_Obiettivi_:
a) Nel brano sulle artiste latinoamericane, quale mostra ha ricostruito una genealogia delle pratiche femministe e radicali?
b) Nel brano sulle artiste latinoamericane, riscrivi la parte che comincia con "Le artiste dell’America" e prosegue fino a "dalle lotte femministe?", scambiando "lacuna" con "mancanza".

María Luisa Bemberg, El mundo de la mujer (Woman’s world), 1972.
Le artiste dell’America Latina – come tutte le altre nel resto del mondo – occupano una posizione minoritaria, marginalizzata e di invisibilità rispetto alle narrative che la storia dell’arte ha costruito intorno al dominio del maschile. Con la mostra Radical Women avete ricostruito una genealogia delle pratiche femministe e radicali colmando una lacuna storica che riguarda l’assenza delle donne artiste dalle storie ufficiali e non solo dentro la modernità occidentale. In che modo questa storicizzazione retroattiva, che in fondo ha scardinato l’ontologia modernista, è stata influenzata – se è stata influenzata – dalle lotte femministe?

_Dati forniti_:
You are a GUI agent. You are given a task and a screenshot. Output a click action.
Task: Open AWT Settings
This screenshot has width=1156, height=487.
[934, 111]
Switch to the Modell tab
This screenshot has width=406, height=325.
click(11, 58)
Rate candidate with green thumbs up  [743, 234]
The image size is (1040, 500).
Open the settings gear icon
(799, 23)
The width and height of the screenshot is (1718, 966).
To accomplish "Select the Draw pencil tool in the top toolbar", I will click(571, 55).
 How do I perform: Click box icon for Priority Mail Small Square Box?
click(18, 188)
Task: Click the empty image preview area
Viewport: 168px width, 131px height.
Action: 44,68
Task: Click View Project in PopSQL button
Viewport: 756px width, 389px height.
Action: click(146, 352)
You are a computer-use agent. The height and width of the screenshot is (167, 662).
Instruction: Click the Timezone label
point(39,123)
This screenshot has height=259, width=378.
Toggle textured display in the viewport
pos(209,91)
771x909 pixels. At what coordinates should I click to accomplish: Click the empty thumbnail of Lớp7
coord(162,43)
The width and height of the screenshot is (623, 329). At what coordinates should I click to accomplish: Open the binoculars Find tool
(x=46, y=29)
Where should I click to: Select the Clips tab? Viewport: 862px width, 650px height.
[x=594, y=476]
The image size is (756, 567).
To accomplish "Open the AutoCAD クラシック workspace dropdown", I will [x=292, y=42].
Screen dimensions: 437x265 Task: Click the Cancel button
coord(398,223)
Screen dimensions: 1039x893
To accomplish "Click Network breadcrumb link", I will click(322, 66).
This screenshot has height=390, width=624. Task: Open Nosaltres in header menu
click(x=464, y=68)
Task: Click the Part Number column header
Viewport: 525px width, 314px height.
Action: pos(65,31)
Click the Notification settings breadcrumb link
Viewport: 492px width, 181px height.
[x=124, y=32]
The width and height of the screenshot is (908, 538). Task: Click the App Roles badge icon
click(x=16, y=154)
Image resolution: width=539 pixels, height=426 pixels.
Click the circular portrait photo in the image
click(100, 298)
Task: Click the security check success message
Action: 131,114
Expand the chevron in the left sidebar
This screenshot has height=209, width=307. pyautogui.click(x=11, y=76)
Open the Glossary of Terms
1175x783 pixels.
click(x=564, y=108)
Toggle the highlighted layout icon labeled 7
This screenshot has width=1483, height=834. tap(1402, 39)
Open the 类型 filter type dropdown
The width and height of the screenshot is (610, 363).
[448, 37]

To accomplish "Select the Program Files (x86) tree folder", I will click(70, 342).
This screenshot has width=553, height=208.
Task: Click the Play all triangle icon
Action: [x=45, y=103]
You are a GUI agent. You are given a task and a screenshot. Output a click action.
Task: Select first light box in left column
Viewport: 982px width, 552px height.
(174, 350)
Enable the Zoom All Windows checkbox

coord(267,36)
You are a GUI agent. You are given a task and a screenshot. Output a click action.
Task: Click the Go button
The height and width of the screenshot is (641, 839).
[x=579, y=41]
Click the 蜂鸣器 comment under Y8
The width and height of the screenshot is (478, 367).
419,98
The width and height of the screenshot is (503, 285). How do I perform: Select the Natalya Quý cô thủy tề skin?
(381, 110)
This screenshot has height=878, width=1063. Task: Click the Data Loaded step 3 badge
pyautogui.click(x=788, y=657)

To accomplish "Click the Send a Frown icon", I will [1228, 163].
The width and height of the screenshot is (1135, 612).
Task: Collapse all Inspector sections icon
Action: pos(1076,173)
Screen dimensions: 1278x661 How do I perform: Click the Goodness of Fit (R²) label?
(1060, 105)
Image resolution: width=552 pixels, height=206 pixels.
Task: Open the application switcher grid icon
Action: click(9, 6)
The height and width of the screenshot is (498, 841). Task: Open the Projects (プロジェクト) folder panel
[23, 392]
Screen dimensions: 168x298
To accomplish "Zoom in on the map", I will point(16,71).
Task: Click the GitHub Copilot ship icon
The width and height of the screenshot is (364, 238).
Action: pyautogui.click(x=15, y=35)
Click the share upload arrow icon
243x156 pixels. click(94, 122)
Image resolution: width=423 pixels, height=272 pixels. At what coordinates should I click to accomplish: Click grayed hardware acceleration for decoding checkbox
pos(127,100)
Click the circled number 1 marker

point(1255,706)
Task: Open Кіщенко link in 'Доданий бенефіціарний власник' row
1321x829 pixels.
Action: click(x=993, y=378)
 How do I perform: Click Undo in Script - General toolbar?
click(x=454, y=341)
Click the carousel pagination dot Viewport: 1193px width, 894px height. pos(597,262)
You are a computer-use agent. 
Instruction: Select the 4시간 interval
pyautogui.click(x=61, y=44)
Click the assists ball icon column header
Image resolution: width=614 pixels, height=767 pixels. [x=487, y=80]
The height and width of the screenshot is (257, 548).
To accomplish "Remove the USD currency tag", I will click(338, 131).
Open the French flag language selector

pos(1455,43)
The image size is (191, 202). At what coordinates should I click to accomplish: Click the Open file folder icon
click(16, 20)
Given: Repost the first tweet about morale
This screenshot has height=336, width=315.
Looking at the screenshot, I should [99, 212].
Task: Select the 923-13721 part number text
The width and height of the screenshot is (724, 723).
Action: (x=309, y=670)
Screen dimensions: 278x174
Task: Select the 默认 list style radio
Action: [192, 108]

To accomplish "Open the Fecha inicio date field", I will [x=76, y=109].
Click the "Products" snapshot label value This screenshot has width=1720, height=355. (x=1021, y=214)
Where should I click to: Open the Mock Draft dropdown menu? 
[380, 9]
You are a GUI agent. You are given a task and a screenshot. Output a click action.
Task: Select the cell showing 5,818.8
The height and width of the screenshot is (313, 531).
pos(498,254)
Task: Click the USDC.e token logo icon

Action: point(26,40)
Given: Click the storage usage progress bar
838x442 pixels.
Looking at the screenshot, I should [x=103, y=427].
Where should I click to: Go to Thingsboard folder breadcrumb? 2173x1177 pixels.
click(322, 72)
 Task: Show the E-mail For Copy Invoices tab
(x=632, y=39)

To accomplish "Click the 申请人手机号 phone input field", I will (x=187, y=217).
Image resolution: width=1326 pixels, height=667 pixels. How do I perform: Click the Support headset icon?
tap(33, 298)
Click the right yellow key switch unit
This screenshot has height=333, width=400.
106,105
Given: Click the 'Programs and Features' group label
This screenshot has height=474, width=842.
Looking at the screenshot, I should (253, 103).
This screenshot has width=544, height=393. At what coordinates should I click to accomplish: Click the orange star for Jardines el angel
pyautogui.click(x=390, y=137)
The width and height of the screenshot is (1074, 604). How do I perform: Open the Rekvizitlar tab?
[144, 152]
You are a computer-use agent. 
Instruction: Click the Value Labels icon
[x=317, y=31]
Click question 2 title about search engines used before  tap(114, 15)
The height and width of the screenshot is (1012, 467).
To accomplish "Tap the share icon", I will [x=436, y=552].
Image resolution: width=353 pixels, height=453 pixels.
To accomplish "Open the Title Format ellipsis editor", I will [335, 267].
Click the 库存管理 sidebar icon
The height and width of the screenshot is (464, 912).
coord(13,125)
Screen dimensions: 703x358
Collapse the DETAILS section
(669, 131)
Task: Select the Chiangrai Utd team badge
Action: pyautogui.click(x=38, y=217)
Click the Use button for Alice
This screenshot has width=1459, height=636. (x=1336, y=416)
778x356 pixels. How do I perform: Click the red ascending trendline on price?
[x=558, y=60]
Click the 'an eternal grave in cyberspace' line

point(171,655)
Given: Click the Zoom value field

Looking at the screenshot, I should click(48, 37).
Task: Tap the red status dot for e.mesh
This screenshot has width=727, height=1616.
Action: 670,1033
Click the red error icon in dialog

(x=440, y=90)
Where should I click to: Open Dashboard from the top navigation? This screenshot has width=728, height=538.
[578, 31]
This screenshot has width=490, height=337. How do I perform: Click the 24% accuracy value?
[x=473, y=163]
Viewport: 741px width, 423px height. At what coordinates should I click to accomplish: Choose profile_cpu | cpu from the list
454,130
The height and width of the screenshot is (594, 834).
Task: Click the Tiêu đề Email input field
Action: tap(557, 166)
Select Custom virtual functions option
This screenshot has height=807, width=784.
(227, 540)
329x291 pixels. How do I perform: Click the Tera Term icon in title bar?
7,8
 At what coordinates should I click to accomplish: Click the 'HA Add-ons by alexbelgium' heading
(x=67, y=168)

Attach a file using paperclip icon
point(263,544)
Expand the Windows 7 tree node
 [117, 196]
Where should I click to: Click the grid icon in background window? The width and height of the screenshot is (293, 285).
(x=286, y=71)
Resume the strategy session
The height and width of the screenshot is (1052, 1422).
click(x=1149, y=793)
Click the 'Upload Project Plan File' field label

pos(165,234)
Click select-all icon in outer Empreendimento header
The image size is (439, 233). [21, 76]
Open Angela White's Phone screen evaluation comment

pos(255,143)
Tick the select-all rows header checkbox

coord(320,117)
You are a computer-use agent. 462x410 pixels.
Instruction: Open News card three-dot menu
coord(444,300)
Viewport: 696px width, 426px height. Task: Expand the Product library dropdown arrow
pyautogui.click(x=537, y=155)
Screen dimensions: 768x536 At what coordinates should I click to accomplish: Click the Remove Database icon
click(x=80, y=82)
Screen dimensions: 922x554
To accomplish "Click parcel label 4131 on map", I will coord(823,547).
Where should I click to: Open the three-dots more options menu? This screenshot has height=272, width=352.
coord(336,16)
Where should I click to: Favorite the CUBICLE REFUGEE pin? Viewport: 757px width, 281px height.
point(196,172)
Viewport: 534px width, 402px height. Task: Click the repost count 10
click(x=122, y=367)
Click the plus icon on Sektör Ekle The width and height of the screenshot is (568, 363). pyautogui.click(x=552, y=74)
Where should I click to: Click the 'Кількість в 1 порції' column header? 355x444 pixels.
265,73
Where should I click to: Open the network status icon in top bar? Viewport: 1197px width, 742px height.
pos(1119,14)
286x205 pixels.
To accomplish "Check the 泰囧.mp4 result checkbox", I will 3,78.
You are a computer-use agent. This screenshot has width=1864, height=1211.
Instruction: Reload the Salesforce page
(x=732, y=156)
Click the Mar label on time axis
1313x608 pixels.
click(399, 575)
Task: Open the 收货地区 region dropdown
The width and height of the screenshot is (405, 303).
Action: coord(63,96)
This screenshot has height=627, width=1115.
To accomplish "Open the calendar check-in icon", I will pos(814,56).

_Risposte_:
a) La mostra Radical Women.

b)
Le artiste dell’America Latina – come tutte le altre nel resto del mondo – occupano una posizione minoritaria, marginalizzata e di invisibilità rispetto alle narrative che la storia dell’arte ha costruito intorno al dominio del maschile. Con la mostra Radical Women avete ricostruito una genealogia delle pratiche femministe e radicali colmando una mancanza storica che riguarda l’assenza delle donne artiste dalle storie ufficiali e non solo dentro la modernità occidentale. In che modo questa storicizzazione retroattiva, che in fondo ha scardinato l’ontologia modernista, è stata influenzata – se è stata influenzata – dalle lotte femministe?